Have Mexicans been “Paying in Blood for America’s War on Drugs”? It’s a question that you don’t hear very often in the US, but it’s discussed a lot in Mexico these days. No matter who the next US President will be, he will have to deal with a different policy with Mexico than his predecessors did (yes, I’m hinting that it’s time for Obama to go).
Incoming Mexican Presdient Enrique Peña Nieto has promised to reorganize how the drug war is fought by moving away from busting traffickers and instead focus on protecting citizens. 
The ambiguity of Peña Nieto’s drug war plans has fed fears that he might look the other way if cartels smuggle drugs northward without creating violence in Mexico.

Molly Molloy, a researcher at New Mexico State University who maintains the Mexican news and discussion site Frontera List, has kept a detailed record of the bloodshed and estimates that the total homicides from December 2006 through June 2012 to stand at 99,667 (LINK)

  • “The slaughter in Mexico has several other characteristics. People hang corpses off bridges, dump bodies on busy streets, move with death squads through major cities, and no one ever sees them or sees anything. The U.S. press seems baffled by these feats. Mexicans are not. They know that the only entities able to move so freely and kill so publicly are the army and the police or criminals cooperating with them.” (op cit Molloy)  
  • “The kidnapped are almost never reported because in many parts of Mexico, the police finance themselves through kidnapping. Those who are taken (levantados) almost never return and are not counted among the dead. The bodies that turn up in mass graves are seldom counted, either, because the government says it is too hard to assign the corpses to the proper year.” (op cit Molloy)

Many in Mexico feel that the US should deal with its rabid consumption problem at home rather than funding a war in Mexico where they have ‘vowed to fight drugs to the last Mexican’.

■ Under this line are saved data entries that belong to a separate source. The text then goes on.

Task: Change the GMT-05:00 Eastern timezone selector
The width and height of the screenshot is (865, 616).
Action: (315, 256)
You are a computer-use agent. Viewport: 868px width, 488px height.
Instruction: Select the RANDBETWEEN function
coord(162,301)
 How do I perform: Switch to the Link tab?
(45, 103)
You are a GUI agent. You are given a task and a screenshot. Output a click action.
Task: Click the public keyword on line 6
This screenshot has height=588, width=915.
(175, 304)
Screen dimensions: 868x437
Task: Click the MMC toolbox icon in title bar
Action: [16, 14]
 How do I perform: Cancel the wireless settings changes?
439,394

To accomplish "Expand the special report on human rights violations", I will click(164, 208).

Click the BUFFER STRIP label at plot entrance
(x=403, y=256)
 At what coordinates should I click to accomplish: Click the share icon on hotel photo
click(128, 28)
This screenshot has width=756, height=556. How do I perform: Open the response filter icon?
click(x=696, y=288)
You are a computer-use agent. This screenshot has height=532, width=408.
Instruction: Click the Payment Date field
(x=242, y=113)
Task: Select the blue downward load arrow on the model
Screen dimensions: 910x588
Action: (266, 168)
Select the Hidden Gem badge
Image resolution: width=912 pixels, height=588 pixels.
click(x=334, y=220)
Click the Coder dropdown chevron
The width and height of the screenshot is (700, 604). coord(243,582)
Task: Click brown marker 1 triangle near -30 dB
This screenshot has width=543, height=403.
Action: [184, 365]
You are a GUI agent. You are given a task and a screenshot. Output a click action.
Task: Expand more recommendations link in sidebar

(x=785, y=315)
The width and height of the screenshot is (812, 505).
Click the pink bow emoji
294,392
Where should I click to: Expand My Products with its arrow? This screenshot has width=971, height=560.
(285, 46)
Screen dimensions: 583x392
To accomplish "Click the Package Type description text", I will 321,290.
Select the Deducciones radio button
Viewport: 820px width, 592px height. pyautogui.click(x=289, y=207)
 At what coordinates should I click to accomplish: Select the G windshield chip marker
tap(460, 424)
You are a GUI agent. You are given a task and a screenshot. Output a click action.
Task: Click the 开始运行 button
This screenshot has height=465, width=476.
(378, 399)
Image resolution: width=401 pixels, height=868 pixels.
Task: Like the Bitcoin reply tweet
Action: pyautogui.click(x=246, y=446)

  • One kilogram of pure cocaine costs $2,000 in Colombia, Peru, Ecuador, Brazil or Venezuela.
  • One kilogram of pure cocaine costs $14,000 in Guadalajara, Mexico.
  • One kilogram of pure cocaine costs $26,000 in Los Angeles, California.
  • One kilogram of pure cocaine costs $120,000 in Vienna, Austria.
While most Mexicans understand that they will have to ‘play ball’ with the Americans (pinche gringos), they also know that American drug policy has been horribly flawed. Most of it comes with a fundamental misunderstanding on the part of well-schooled Americans in the law enforcement, intelligence and diplomatic communities on the nature of the drug business and it’s real character in Latin America.





What should the USA do?

That is a question for politicians and they will likely go on comparing Mexico to Colombia, hoping that the wasted billions that the US Government spent in Mexico on the Merida Initiative will somehow bring. However, the first thing that USGOV needs to do is to make a genuine effort to understand the nature and extent of both the drug business and the extent to which it has undermined various governments. I don’t think that they’ve been doing that very well. But then again, what do I know? I’m just a simple blogger.

18 COMMENTS

  1. This skank is not interested in the safety and well being of the Citizens of The Republic. She is only interested in advancing the twisted, repugnant and treasonous agenda of her boss.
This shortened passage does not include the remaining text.